====== ENTRIES SUPPLIED

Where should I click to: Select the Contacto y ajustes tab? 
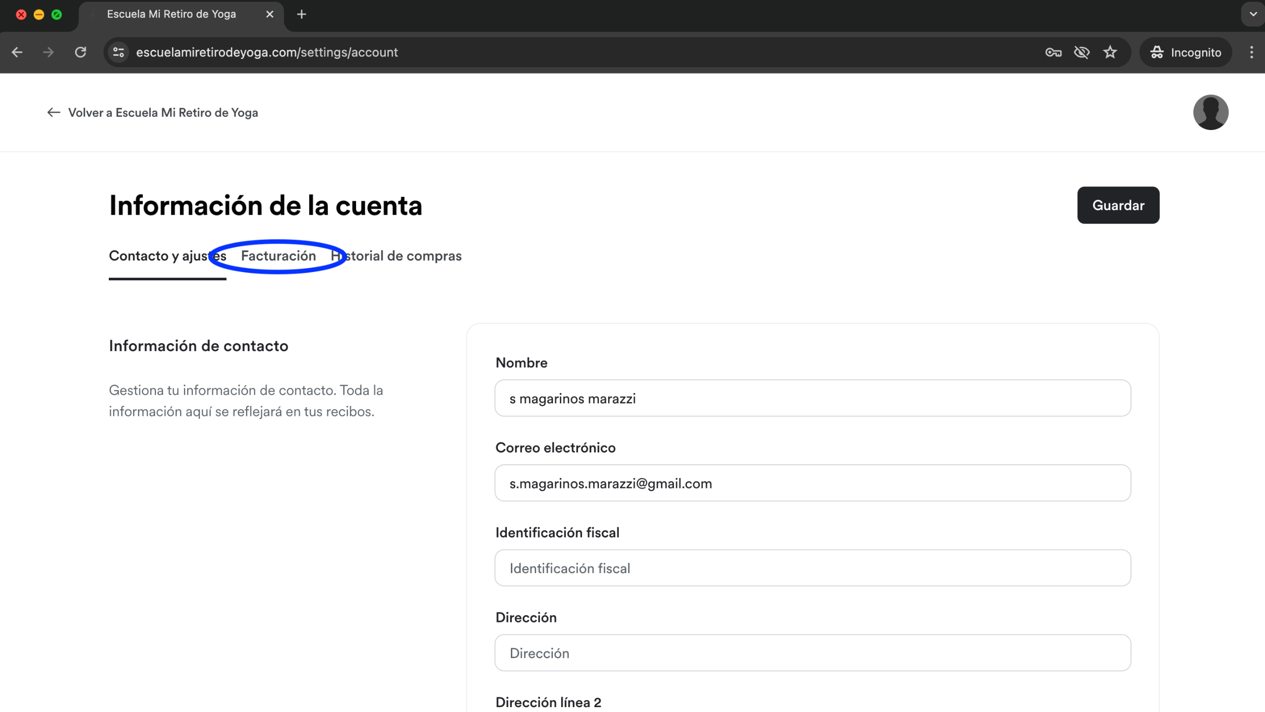167,256
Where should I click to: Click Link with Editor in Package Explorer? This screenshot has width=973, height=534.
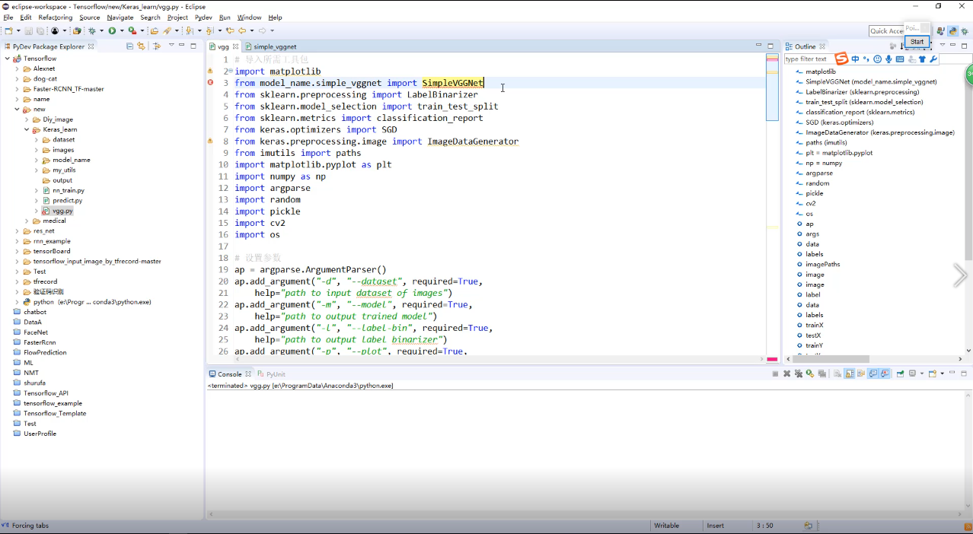click(141, 46)
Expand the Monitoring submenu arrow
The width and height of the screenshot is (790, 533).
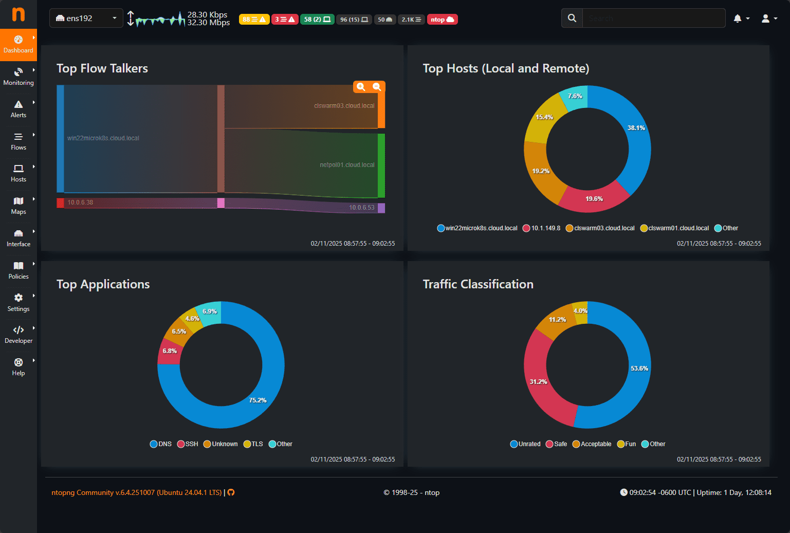coord(34,70)
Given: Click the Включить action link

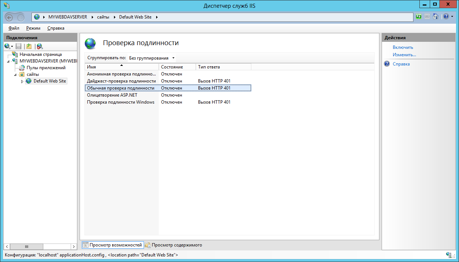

============

GIVEN TASK. Copy the data above verbatim, from the line containing "Where should I click to: Click" through the end of the data. Leave the pictures out of your output.

RESULT OF THIS EXERCISE.
Where should I click to: Click Link with Editor in Package Explorer? This screenshot has width=973, height=534.
click(141, 46)
Expand the Monitoring submenu arrow
The width and height of the screenshot is (790, 533).
coord(34,70)
Given: Click the Включить action link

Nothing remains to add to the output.